L&I claim maximum medical improvement or medical fixity


What is maximum medical improvement (MMI) or Medical Fixity?

I refer to L&I work injury claim or workers’ compensation claims in general as being in the open and active phase when they are allowed and open. During this phase, the injured worker is actively receiving treatment for claim related conditions. Under the Industrial Insurance Act, injured workers are entitled to receive proper and necessary health care services for the diagnosis and treatment of any condition causally related under the L&I claim. Proper and necessary services may be either curative or rehabilitative. Curative treatment is treatment intended to produce permanent changes to eliminate or lessen the clinical effects of the condition. Rehabilitative treatment is treatment intended to allow injured workers to regain functional activity on a long-term basis.

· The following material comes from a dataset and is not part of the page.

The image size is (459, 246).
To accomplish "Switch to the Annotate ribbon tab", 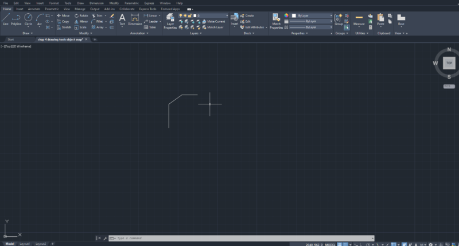I will 34,9.
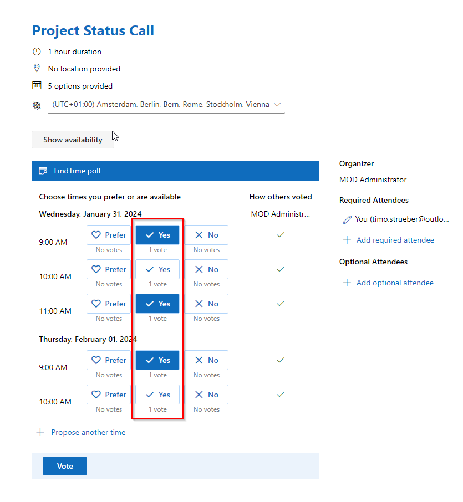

Maximum Medical Improvement

Injured workers are entitled to proper and necessary health care services until the condition reaches and maintains a state of maximum medical improvement (MMI). Maximum medical improvement occurs when no fundamental or marked change in the condition can be expected, with or without treatment. The term “maximum medical improvement” is equivalent to “fixed and stable” and is sometimes referred to as “medical fixity”.


The law

The Courts have held that the term “fixed” does not mean “static”. Moreover, when an injured worker’s condition is deteriorating or further medical treatment is contemplated, additional treatment can be provided under the work injury claim. However, if a claimant’s condition has stabilized to the point where no further medical treatment is required, the injured worker is considered to have reached “maximum medical improvement”. This milestone is important for wrapping up the open and active phase of the claim and assessing the injured workers permanent abilities.


Talk to your doctor

Therefore, the question of medical fixity is largely a medical question. The opinions of the attending provider and any other treating providers will be instrumental in assessing whether an injured worker has reached maximum medical improvement. As always, if injured workers disagree with their medical providers regarding medical fixity, I encourage them to discuss the issue with the provider. Such conversations allow to gain better understanding of the opinion and to determine if there are additional treatment options that may have been overlooked.